October 1st, 2014

Why Does Wealth Not Survive More Than 3 Generations? A Story About a Story

By Ron Nakamoto

Post By Glen Snyder, Empowered Wealth, Certified Facilitator

As a new Empowered Wealth Certified Facilitator, I’ve been challenged to learn and convey ideas that it’s taken Lee Brower 40 years to develop. It’s proven to be no small challenge. It’s one thing to understand what Lee’s saying about True Wealth, Gratitude, Family Leadership, etc. at an intellectual or “thinking” level but it’s a much greater task to integrate his thoughts and concepts into general awareness and my everyday way of looking at the world.

I remember the first few times I stood in front of a small group and told the story of “The Woman on the Airplane” (what Lee originally called “The Napkin Presentation”). As a pastor for over 30 years, I’ve gotten comfortable standing in front of audiences and conveying

messages. That’s what I do. But telling Lee’s story was a little bit different because initially I didn’t quite appreciate the simple but profound truths embedded in the story. Let me quickly retell a simplified version of the story to demonstrate what I mean.

Lee had been an estate planner for many years when he came across a statistic that over 90 percent of family wealth is dissipated after 3 generations – “Shirtsleeves to shirtsleeves in 3 generations” as the saying goes. This caused him to experience an existential crises: why was he doing what he was doing if, despite his best efforts and those of the very best professionals in the field, nearly all family wealth is gone after 3 generations? What was the point? Just to make money doing something that seemed pointless?

Then he had an epiphany, which he tested during a conversation with a woman on a flight to Atlanta. In answer to the question, “What do you value more than money?”, he diagrammed on a napkin and explained what would become the Brower Quadrant; that is, the four categories of assets – core, experience, financial, and contribution – that comprise “True Wealth”. Like many people, I initially focused on these four categories of wealth and the expanded concept of True Wealth as the most important takeaway from the story. And that’s the way I presented the story, focusing on the message that there are actually four categories of wealth, not just one.

At the very first Ambassador Certification, as I sat on the observers’ side of the table evaluating our aspiring Ambassadors’ presentations, it suddenly became clear to me that I had not fully comprehended a deeper message in this story. Lee had asked the woman which of these categories of assets would you like to see passed on to your children. She had responded “All of them.” She went on to explain the value of each of the categories of assets and why she thought they would benefit her children. Then Lee asked her an important series of questions. He began with, “If you could only pass along three of these categories of assets, which one would you leave behind?” The woman’s response was that she would forgo the “financial”. Then Lee asked her the defining question of the entire story, “Why?”

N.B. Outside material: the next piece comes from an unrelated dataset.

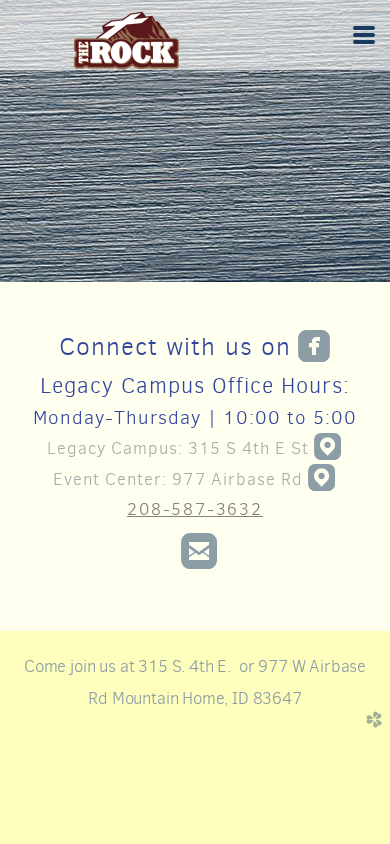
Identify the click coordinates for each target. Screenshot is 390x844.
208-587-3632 (195, 509)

You’ll recall that Lee’s existential crisis was caused by the observation that family wealth dissipates over 3 generation. He had felt frustrated, overwhelmed by the apparent futility of his efforts as a financial advisor to help families build and sustain wealth. He didn’t understand why “Shirtsleeves to shirtsleeves in 3 generations” occurs or what to do about it.

The woman answered Lee’s question: “If my children are rich here (pointing to the “contribution” quadrant on the napkin diagram), AND here (pointing to “experience”), AND here (pointing to “core”), then this (pointing to “financial”) will take care of itself. BUT, if my children are bankrupt here (pointing to “contribution”) OR here (pointing to “experience”) OR here (pointing to “core”) then this (pointing to “financial”) will eventually go away.”

I hadn’t fully grasped that sustaining financial wealth beyond 3 generations was not a matter of pursuing financial and tax tactics and strategies. Rather it ensues (i.e., it “will take care of itself”) as a result of strengthening and optimizing “core”, “experience”, and “contribution” assets. And the reason that financial wealth does not survive beyond 3 generations is because family members become “bankrupt” in “contribution” OR “experience” OR “core” assets. I realized that embracing this philosophy, this mindset is what this story is really about and why it became the catalyst for Empowered Wealth’s mission.



One Response to “Why Does Wealth Not Survive More Than 3 Generations? A Story About a Story”

  1. Addie K Martin

    Great post, Glen. The contribution, core, and experience assets are often overlooked by modern day society, but like Lee and the woman on the airplane (and you!), I believe that they’re necessary for living a rich and fulfilling life. When those three are aligned, the fourth will work out.

    I look forward to reading more of your thoughts!